Sunday 10 March 2013

TUTORIAL TRY OUTS - WITH KRISTIN DUDISH

DISASTER ZONE COMING UP


I'll warn you at the start that you are entering a disaster zone as far as art is concerned - my very own disasters .... no-one else is responsible!   

I decided to link up with Kristin Dudish's invitation to join with her at her new Tutorial Try Outs.  The tutorial she chose to follow first is the free 'Paint Over Collage' offered by Tam at www.Willowing.org.

Now I often make collages, but I have never managed to master this particular style, so I was out of my comfort zone straight away - in fact it was so far away it was almost out of sight.

I didn't want to follow Tam's sample image completely, but felt I did need to follow the basic idea of an angel.
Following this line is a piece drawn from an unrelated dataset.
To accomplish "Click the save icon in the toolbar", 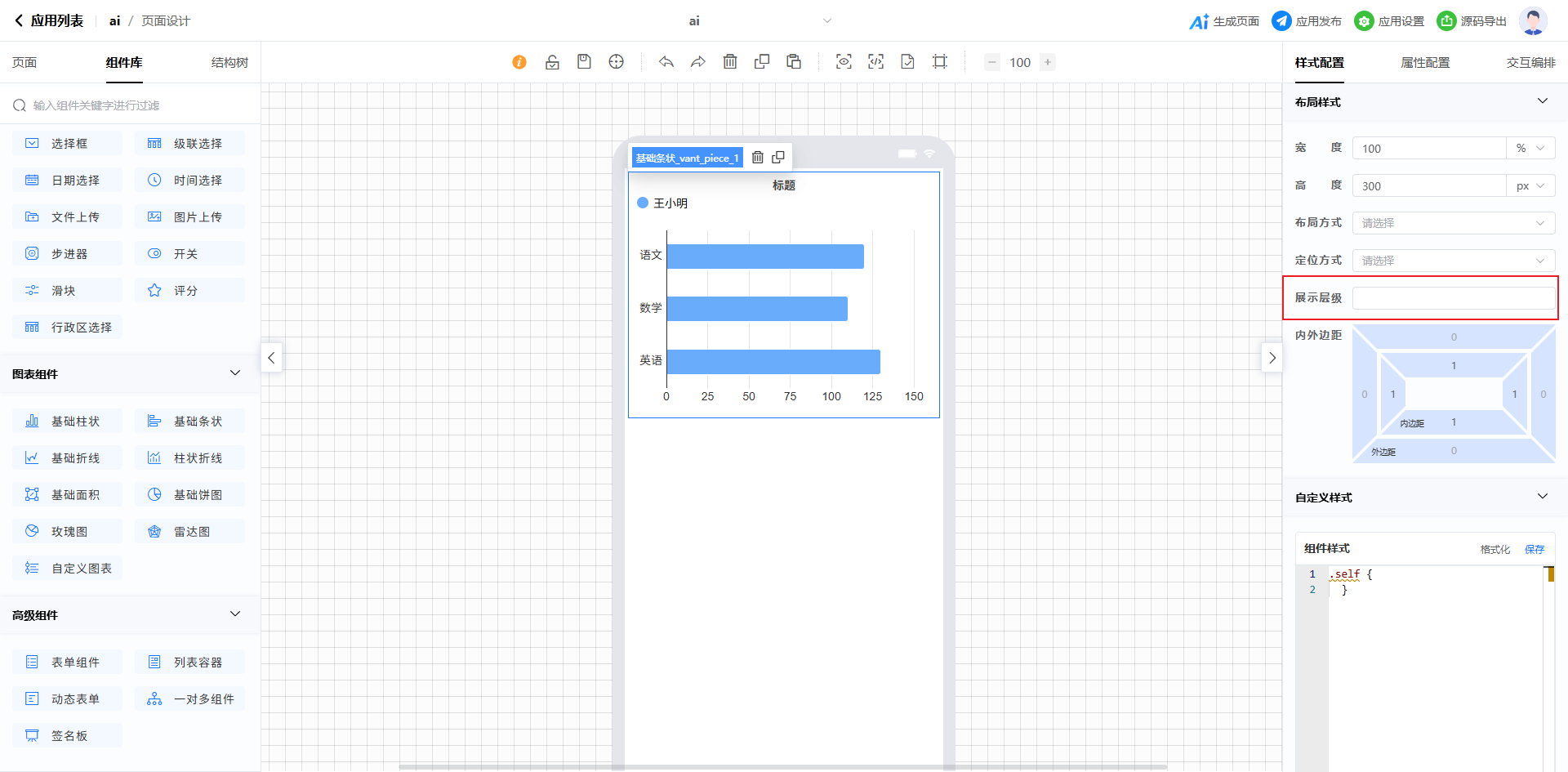I will click(584, 62).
Now although I admire other people's angel work, angels are just not something I do, but it's not much use following a generously free tutorial and doing something different.  So I filled the page with collage, and those two bullet-shaped bits at the right are the promise of wings to come.


Disaster No. 1.  I was appalled the next morning when I saw that I had stuck the head almost halfway down the page - I was certain I had put it 3 or 4 inches higher.  (It slipped in the night).


Emergency action taken to crop the page to an almost square format.  The image for the face should have come from a magazine, but I couldn't find one that grabbed me so I turned to my beloved, battered 1930s book 'Wonder Album of Film Land', which I was given second-hand when I was twelve, 65 years ago.  This photo of Joan Crawford jumped out at me.

If you have never heard of Joan Crawford then it's worth looking her up on Wikipedia, and also the memoir of her adopted daughter "Mommy Dearest", which catalogues a much darker side to Joan's character than the Publicity machine presented.



The next step was to start painting and transforming the collage into what should have been a pleasant image.  But Joan kept refusing to accept nice white angelic wings.  Given what is said about her real character that's quite appropriate, and my work immediately took on a darker feeling.  Disaster No 2 started immediately as the image moved further and further from Tam's lovely original.



Here's my 'Dark Angel'.  I was kind and gave her blue wings rather than the black wings she kept demanding.  She wasn't all bad.

Disaster No. 3 was when it came to adding lots of text to the image.  This is another thing that is not part of my basic comfort zone, and not something I do.  I could only manage it by using the original image of Joan as the topic for the text.  I should have added other small images in the spaces, but over three days I had spent many hours struggling with this, so I decided its time was up.

What did I gain from the experience?
  • At the end I was pleased that I struggled my way through it.
  • I had tried out new techniques that I will use in future.
  • I know the tutorial and my struggle with it will rub off on my approach to art in a good way.
  • And even though I don't like my image much, I have been brave enough to show it to you.
Thank you Kristin, and thank you Tam.